SOURCE TEXT:
Neil Wilson, chief market analyst at Market.com, said yesterday: “More stress in commodities with Indian banning wheat exports, which sent prices up 6 percent this morning to the highest in two months.

“After the late-February and early-March volatility there has been some calm restored to global commodity markets over the last month or so, albeit prices have remained elevated. India’s export ban betrays the underlying stress that resides in the commodity space."

Agricultural Business Chamber (Agbiz) chief economist Wandile Sihlobo said yesterday that further price hikes in wheat in South Africa were likely after the ban, issued late last week.

India's reasoning for this move was similar to that made by Indonesia, when that country banned palm oil exports. The official statement said it wanted to manage its overall domestic food security and support the needs of neighbouring countries.

India is a substantial player in the global wheat market, and is ranked the eighth-largest wheat exporter in the world.

South Africa imports about 40 percent of its wheat, and in the past almost a third came from Russia and Ukraine, but due to the war that supply has been cut off.

The move is expected to raise the price of bread locally as wheat is a key ingredient.

The April 2022 Household Affordability Index, which tracks food price data from 44 supermarkets and 30 butcheries in Johannesburg, Durban, Cape Town, Pietermaritzburg and Springbok, showed that in April 2022, the average cost of the Household Food Basket was R4 542.93.

The average cost of the basket increased by R92.84, up 2.1 percent, from R4 450.09 in March. It found a significant increase of above 5 percent in the price of bread.

Global grains and oilseed prices have remained elevated in recent months as Russia wages war in Ukraine.

The FAO Global Food Price Index averaged 156 points last month, down marginally from the all-time high recorded in March, although still 30 percent up from April last year.

Dataset entries:
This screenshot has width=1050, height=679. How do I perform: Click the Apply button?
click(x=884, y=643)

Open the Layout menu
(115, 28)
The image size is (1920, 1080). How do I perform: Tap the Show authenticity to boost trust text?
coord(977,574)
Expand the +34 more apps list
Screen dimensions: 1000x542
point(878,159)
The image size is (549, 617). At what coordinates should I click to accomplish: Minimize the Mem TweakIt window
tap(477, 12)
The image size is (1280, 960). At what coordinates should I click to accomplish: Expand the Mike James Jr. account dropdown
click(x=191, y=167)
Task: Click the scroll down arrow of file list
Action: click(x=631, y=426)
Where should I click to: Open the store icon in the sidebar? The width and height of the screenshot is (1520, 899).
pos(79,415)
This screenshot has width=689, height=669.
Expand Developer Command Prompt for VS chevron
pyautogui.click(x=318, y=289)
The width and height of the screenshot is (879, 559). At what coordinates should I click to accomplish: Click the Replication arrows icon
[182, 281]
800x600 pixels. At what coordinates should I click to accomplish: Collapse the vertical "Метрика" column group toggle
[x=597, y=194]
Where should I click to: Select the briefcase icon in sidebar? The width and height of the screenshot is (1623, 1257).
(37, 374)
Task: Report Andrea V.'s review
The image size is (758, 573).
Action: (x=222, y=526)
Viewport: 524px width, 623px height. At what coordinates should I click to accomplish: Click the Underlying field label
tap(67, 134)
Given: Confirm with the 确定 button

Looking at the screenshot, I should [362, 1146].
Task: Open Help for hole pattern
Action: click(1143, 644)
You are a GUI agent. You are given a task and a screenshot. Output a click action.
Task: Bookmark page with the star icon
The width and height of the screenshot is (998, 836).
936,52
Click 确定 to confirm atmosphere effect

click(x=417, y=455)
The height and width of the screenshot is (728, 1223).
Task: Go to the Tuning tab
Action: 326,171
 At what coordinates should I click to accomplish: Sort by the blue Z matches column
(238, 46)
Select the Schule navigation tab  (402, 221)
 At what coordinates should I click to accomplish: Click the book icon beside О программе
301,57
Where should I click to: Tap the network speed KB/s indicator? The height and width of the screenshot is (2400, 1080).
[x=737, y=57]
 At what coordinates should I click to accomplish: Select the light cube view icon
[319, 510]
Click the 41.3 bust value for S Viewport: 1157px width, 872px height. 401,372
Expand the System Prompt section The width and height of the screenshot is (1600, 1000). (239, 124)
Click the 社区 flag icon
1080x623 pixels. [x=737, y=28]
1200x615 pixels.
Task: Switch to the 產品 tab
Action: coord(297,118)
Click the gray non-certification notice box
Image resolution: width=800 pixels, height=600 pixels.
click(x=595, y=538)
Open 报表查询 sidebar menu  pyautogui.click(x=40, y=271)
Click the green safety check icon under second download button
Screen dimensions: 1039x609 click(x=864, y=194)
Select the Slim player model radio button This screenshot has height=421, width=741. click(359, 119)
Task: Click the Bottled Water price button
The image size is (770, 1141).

TASKS TO CARRY OUT:
(a) In the article on India's wheat export ban, rewrite the passage between "Global grains and" and "April last year.", inclusive, changing "oilseed" to "soybean".
(b) According to the article on India's wheat export ban, what share of its wheat does South Africa import?
(c) Continue the article on India's wheat export ban from its last sentence.

EXPECTED RESPONSES:
(a)
Global grains and soybean prices have remained elevated in recent months as Russia wages war in Ukraine.

The FAO Global Food Price Index averaged 156 points last month, down marginally from the all-time high recorded in March, although still 30 percent up from April last year.

(b) About 40 percent.

(c)
Agbiz said these price increases had put pressure on consumers worldwide just as households were emerging from the economic shock of Covid-19. It was starting to see the second round of export bans of key commodities, all with the purported aim of protecting domestic consumers.

Over the weekend, G7 agriculture ministers condemned India's decision to ban wheat exports, noting that such export bans would worsen the global food crisis.

The G7 agriculture ministers’ official communiqué further stated that they would continue to avoid any unjustified restrictive measures on exports that could exacerbate the increases in food and input price volatility already seen in international markets, and that could thereby threaten the continued recovery of all facets of global food supply chains and, more broadly, food security and nutrition.

Agbiz said that while the full impact of these policy actions on prices was yet to be seen, governments throughout the world should do all they could, using their fiscal abilities to support agricultural production, avert a global food crisis and not resort to trade policy instruments that hurt the developing world.

"The focus should be on supporting the farmers to increase production and fill the gap in supplies created by the closure of Black Sea exports due to Russia's invasion of Ukraine. The frequent export bans present additional uncertainty to agricultural markets and heightened price volatility, so the G7 agriculture ministers must take a stand against such actions,” Sihlobo said.